Quantum-inspired Embeddings Projection and Similarity Metrics for Representation Learning

TL;DR

This work tackles the challenge of embedding dimensionality in representation learning by introducing a quantum-inspired projection head and a fidelity-based similarity metric. It maps classical embeddings to quantum states and employs a quantum circuit-based projection to compress embeddings efficiently, evaluated by extending BERT for information retrieval tasks. Empirical results show competitive performance with a 32-fold reduction in parameters, with notable gains when training from scratch on smaller datasets, highlighting data-efficiency advantages. The study demonstrates the practicality of low-entanglement quantum-inspired simulations within neural networks and suggests broad applicability beyond NLP to other representation-learning problems.

Abstract

Over the last decade, representation learning, which embeds complex information extracted from large amounts of data into dense vector spaces, has emerged as a key technique in machine learning. Among other applications, it has been a key building block for large language models and advanced computer vision systems based on contrastive learning. A core component of representation learning systems is the projection head, which maps the original embeddings into different, often compressed spaces, while preserving the similarity relationship between vectors. In this paper, we propose a quantum-inspired projection head that includes a corresponding quantum-inspired similarity metric. Specifically, we map classical embeddings onto quantum states in Hilbert space and introduce a quantum circuit-based projection head to reduce embedding dimensionality.
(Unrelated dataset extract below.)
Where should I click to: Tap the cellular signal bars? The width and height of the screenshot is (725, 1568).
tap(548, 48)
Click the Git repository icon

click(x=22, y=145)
To evaluate the effectiveness of this approach, we extended the BERT language model by integrating our projection head for embedding compression. We compared the performance of embeddings, which were compressed using our quantum-inspired projection head, with those compressed using a classical projection head on information retrieval tasks using the TREC 2019 and TREC 2020 Deep Learning benchmarks. The results demonstrate that our quantum-inspired method achieves competitive performance relative to the classical method while utilizing 32 times fewer parameters. Furthermore, when trained from scratch, it notably excels, particularly on smaller datasets. This work not only highlights the effectiveness of the quantum-inspired approach but also emphasizes the utility of efficient, ad hoc low-entanglement circuit simulations within neural networks as a powerful quantum-inspired technique.

Figures (6)

• Figure 1: Approaches to embedding compression.
• Figure 2: BERT architecture at training.
• Figure 3: Classical embedding compression for the base BERT model. Only the red components are tunable.
• Figure 4: Quantum-inspired embedding compression of base BERT. Only the red components are tunable; green components correspond to the different encoding methods ($\ket{\psi_i}$ writes back the measured probability distribution of the i-th qubit, and $enc(\cdot)$ is the data encoding as defined in Equation \ref{['eq2.5']}), and yellow components are fixed operations or frozen layers.
• Figure 5: Performance comparison of the classical and quantum-inspired compression models ($BERT_{base}$) on the TREC19 and TREC20 benchmarks. The two charts on the left illustrate the performance variation as a function of the training sample count, with 100% corresponding to the use of 100K samples. The right two charts depict performance progression over training epochs using the full training sample set. The scores are scaled by 100.